The Mayo Clinic Udall Center is known for its collaborative efforts to find and study families around the world who have different forms of early-onset, familial Parkinson's, the kind of Parkinson's significantly influenced by a mutated gene. Through Dr. Wszolek's work, the center has access to more than 850 families where more than one family member was affected by Parkinsonism.

"These studies offer clues to the most common kind of Parkinson's that occurs in the aged, which is believed to be caused by a mélange of genetic and environmental factors," Dr. Wszolek says. "The discovery of each gene opens the path to understanding the origins of the disease and for finding curative therapies."

Dr. Wszolek says progress in decoding Parkinson's genetic roots is accelerating. Until recently, every discovery was hard-won — researchers needed blood from several dozen affected members of a single family, and blood from hundreds of extended family members who were not affected by Parkinson's.

"Now we can do whole-genome screens using blood from three members of a family who have Parkinson's disease, and from two or three unaffected family members," he says.

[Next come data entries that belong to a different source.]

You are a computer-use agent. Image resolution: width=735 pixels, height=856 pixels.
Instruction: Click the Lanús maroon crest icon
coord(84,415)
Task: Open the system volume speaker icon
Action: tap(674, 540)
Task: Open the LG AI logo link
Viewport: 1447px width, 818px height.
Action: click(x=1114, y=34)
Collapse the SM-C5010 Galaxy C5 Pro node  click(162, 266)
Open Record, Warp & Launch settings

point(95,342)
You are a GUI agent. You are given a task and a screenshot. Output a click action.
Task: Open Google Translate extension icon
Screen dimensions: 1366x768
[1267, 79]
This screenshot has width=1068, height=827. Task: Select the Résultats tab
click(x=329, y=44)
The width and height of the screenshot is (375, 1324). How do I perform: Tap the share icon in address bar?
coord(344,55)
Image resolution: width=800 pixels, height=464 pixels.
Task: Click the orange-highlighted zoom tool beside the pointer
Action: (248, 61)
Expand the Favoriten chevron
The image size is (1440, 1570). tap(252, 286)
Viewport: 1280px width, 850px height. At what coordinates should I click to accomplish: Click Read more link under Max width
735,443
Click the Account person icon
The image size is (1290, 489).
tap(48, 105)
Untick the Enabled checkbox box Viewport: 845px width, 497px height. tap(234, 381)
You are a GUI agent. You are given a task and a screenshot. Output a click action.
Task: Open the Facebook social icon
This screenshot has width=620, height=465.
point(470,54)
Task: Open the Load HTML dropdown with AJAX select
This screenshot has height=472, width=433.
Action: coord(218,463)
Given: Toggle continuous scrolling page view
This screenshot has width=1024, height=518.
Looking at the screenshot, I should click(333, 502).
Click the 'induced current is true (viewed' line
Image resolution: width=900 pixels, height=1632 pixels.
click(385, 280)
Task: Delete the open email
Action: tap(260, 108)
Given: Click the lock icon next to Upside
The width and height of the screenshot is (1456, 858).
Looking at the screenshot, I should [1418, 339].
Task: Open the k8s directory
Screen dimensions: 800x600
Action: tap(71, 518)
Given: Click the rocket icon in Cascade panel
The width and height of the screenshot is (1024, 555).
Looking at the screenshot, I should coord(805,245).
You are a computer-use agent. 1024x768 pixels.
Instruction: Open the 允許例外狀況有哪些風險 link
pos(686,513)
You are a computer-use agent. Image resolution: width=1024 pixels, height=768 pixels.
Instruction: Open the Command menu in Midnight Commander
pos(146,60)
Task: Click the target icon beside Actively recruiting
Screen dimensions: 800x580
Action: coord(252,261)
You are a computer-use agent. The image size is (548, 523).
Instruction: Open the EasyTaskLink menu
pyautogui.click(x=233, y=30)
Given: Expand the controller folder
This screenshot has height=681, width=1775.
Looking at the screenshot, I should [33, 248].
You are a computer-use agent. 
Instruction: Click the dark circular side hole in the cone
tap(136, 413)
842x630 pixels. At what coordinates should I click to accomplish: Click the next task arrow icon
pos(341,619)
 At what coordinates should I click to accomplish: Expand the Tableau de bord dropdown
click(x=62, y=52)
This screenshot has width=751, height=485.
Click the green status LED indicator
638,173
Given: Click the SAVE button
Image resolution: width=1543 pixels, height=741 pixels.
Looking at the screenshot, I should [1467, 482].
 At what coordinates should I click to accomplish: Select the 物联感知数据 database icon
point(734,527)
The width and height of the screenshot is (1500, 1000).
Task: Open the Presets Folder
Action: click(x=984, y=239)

Mayo's Udall Center collaborates with researchers in almost 30 countries and at 55 institutions, as well as with investigators at the other Mayo Clinic campuses in Rochester, Minn., and Scottsdale, Ariz.

Other key Udall researchers at Mayo include geneticists and molecular biologists Owen Ross, Ph.D., and Rosa Rademakers, Ph.D., and neurologists Ryan Uitti, M.D., and Jay Van Gerpen, M.D.